• [ENTRIES SHOWN]

-- START --

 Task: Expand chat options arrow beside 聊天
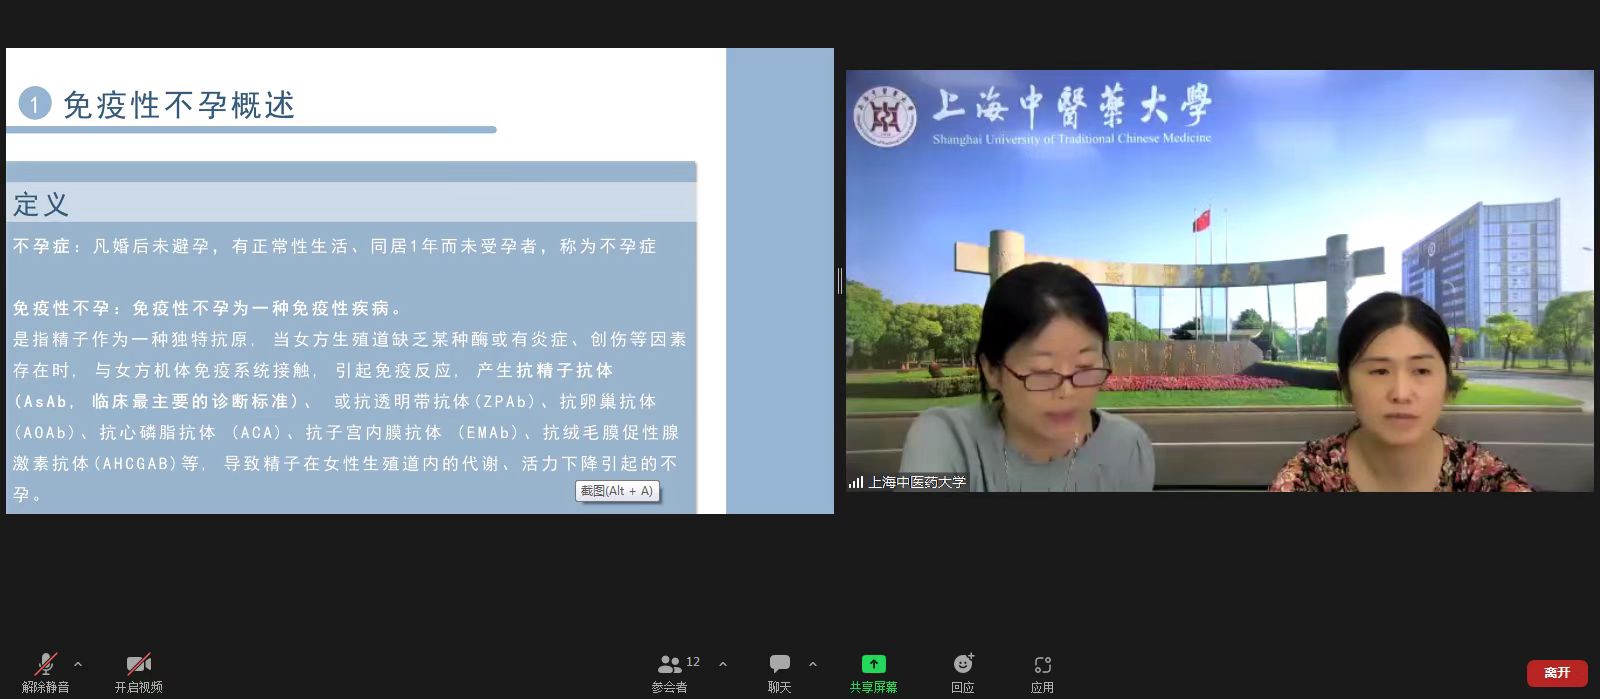pyautogui.click(x=813, y=664)
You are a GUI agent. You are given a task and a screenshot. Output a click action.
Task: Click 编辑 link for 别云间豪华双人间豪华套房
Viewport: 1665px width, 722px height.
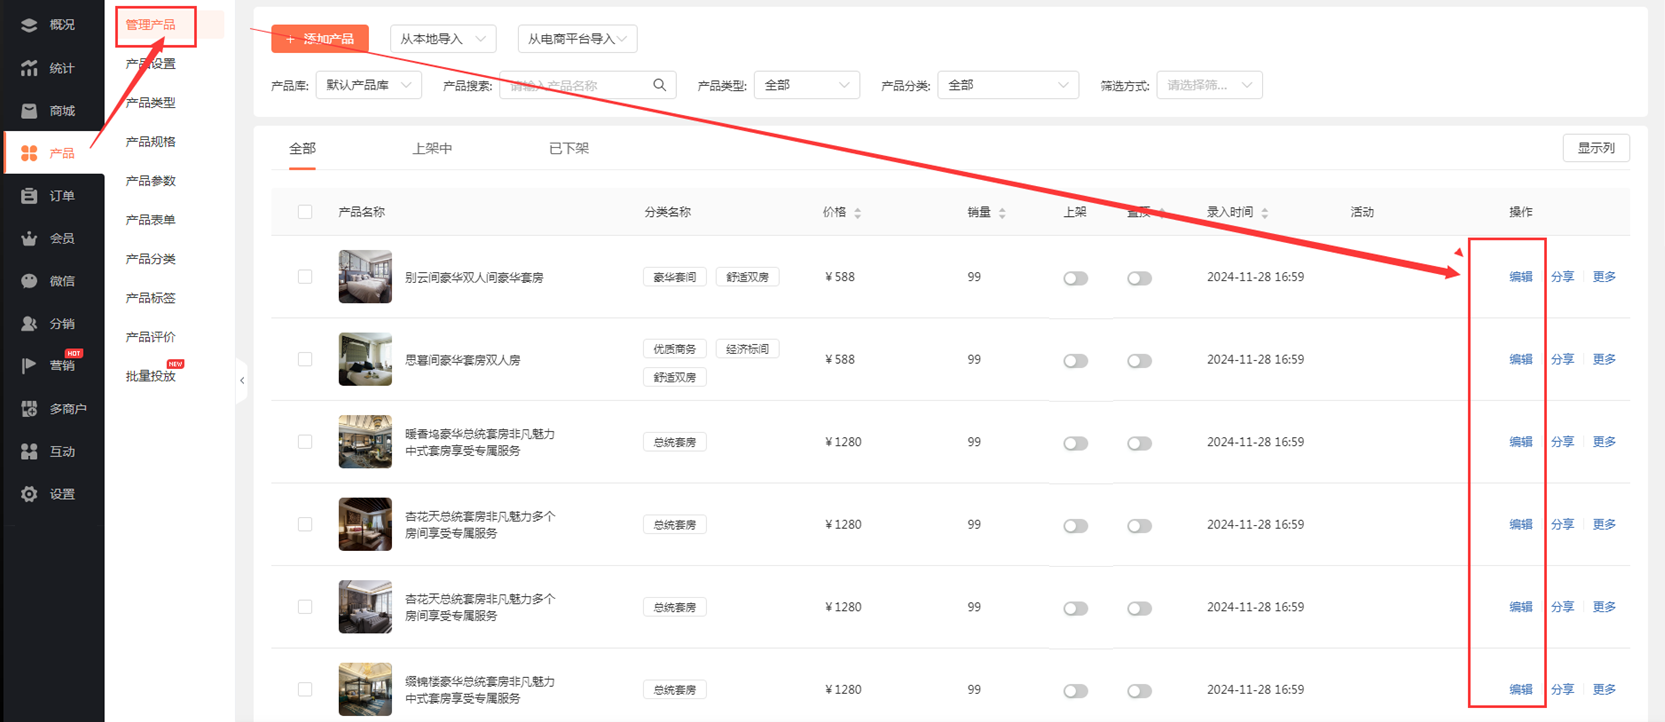pos(1520,277)
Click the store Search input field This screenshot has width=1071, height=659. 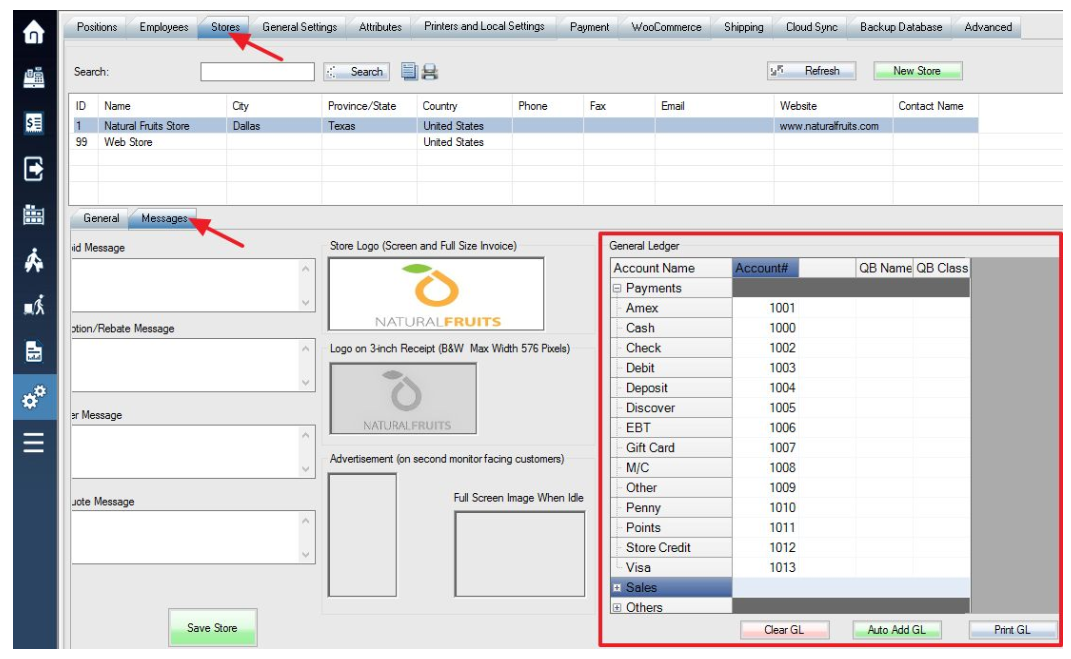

-- END --

• [EXERCISE AIM]
Rewrite all the records above with each "screenshot" changed to "image" and nothing else altered. Leave the pictures out.

• [TASK RESPONSE]
 Task: Expand chat options arrow beside 聊天
pyautogui.click(x=813, y=664)
You are a GUI agent. You are given a task and a image. Output a click action.
Task: Click 编辑 link for 别云间豪华双人间豪华套房
Viewport: 1665px width, 722px height.
pos(1520,277)
Click the store Search input field This image has width=1071, height=659. 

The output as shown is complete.